§ Passage provided:
************

18. In the light of above proposition laid down by the Hon’ble Apex Court, what is just compensation be awarded though the claimant has filed the application for lesser amount. In the light of above factual and legal position in the appeal, the claim petition is liable to be allowed holding that the claimant is entitled to a sum of Rs.2,71,744/- with interest at the rate of 7.5% per annum from the date of petition till the date of realization instead of Rs.2,00,000/- as awarded by the learned Tribunal. Accordingly, point No.1 is answered. 19. POINT NO. 2: In the light of finding on point No.1, the appeal in M.A.C.M.A.No.3972 of 2012 is liable to be allowed. 20. IN THE RESULT, the Appeal in is Allowed by modifying the Order and Decree dated 18.09.2007 passed in M.V.O.P.No.162 of 2004 on the file of Motor Accidents Claims Tribunal-cum-I Additional District Judge, West Godavari District at Eluru, holding that the appellant/ claimant is entitled to a compensation of Rs.2,71,744/- (Rupees two lakhs seventy one thousand seven hundred and forty four only) with interest at the rate of 7.5% per annum from the date of petition till the date of realization instead of Rs.2,00,000/-, as awarded by the learned Tribunal. The appellant/claimant is directed to pay the deficit court fee before the learned Tribunal as per Rule 475 (2) of the Andhra Pradesh Motor Vehicle Rules, 1989, within one month from the date of receipt of certified copy of Judgment. There shall be no order as to costs. 21. The respondent Nos.1 and 2 are directed to deposit the compensation amount within eight (08) weeks from the date of the judgment and in the event of they already deposited some amount, the said amount has to be excluded, and the balance amount shall be deposited within above said period from the date of Judgment. 22. On such deposit, the appellant/claimant is permitted to withdraw the amount along with accrued interest thereon. There shall be no order as to costs. As a sequel, miscellaneous applications pending, if any, shall stand closed.

************

§ Given records:
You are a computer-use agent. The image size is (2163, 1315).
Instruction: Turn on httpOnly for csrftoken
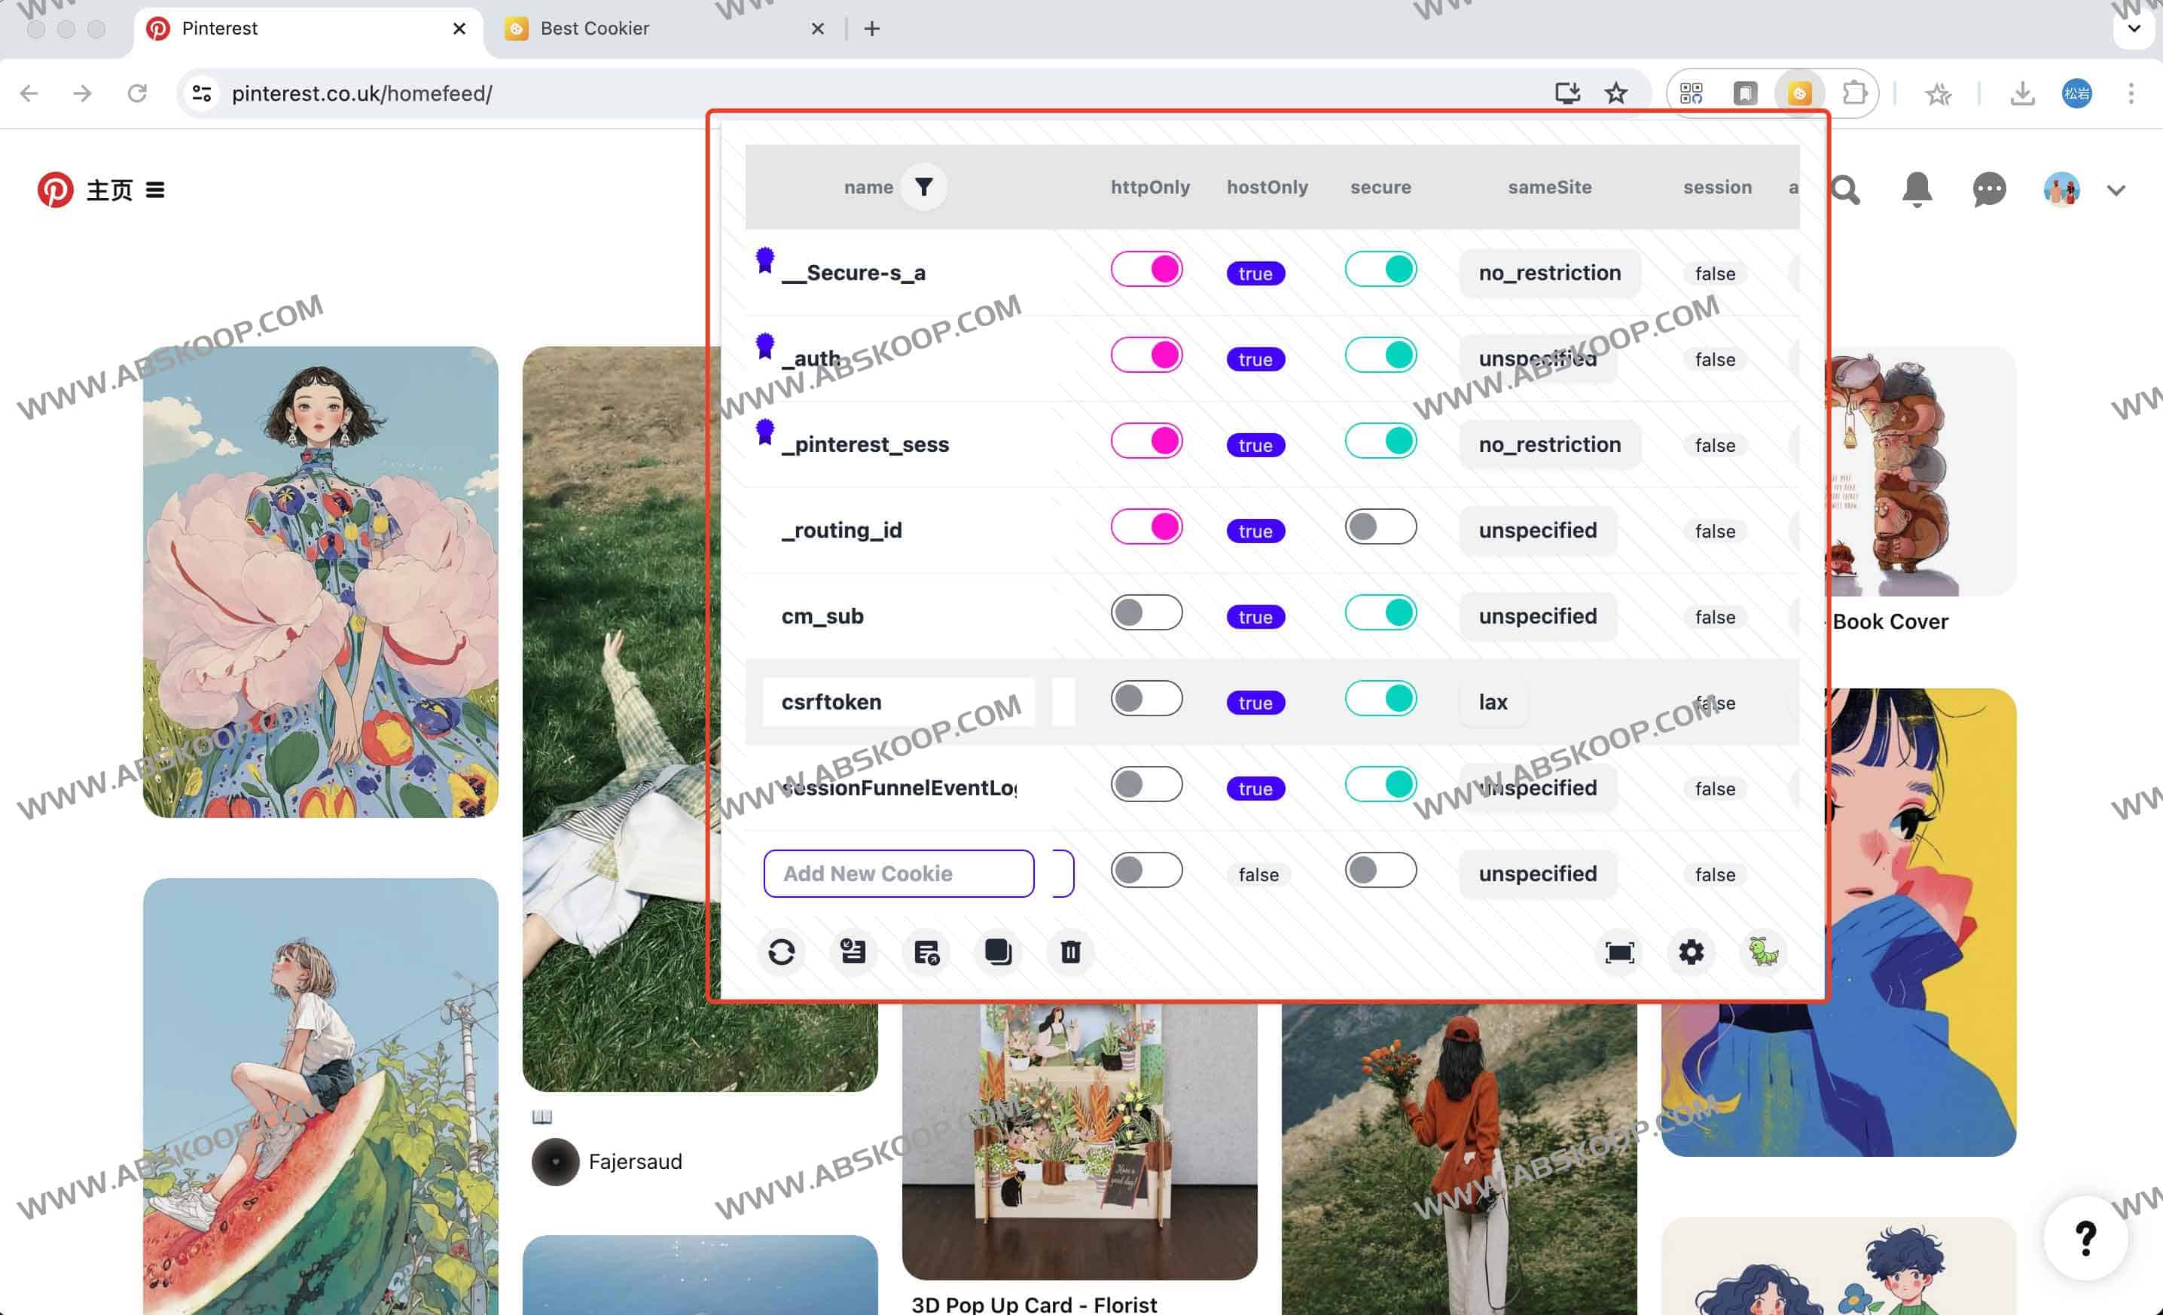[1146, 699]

************

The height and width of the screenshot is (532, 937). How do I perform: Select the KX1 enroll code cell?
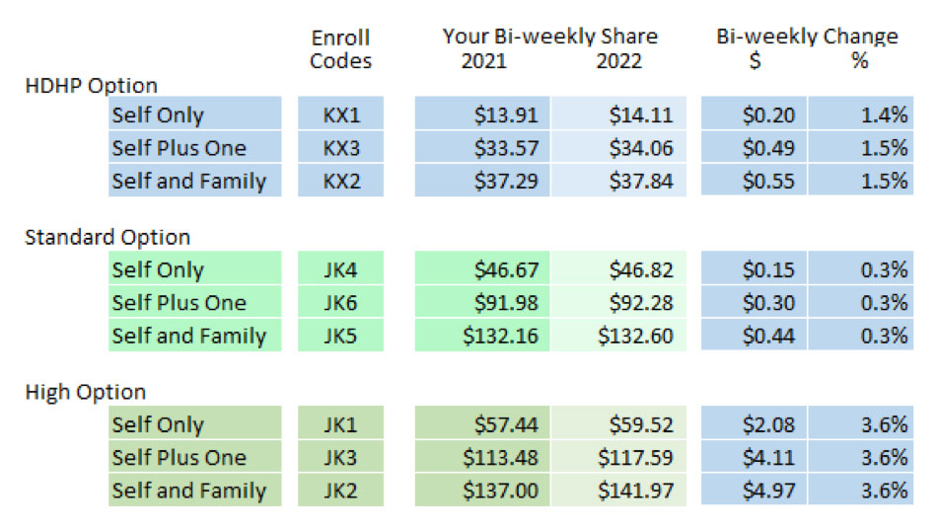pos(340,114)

************

§ Exercise A: Please translate this sentence from the judgment excerpt into Spanish: "On such deposit, the appellant/claimant is permitted to withdraw the amount along with accrued interest thereon."
§ Exercise B: According to the judgment excerpt, within what period must respondent Nos.1 and 2 deposit the compensation amount?
Use only the judgment excerpt, not the material.

§ Written response A: Una vez efectuado dicho depósito, se permite al apelante/reclamante retirar el monto junto con los intereses devengados sobre el mismo.

§ Written response B: Within eight weeks from the date of the judgment.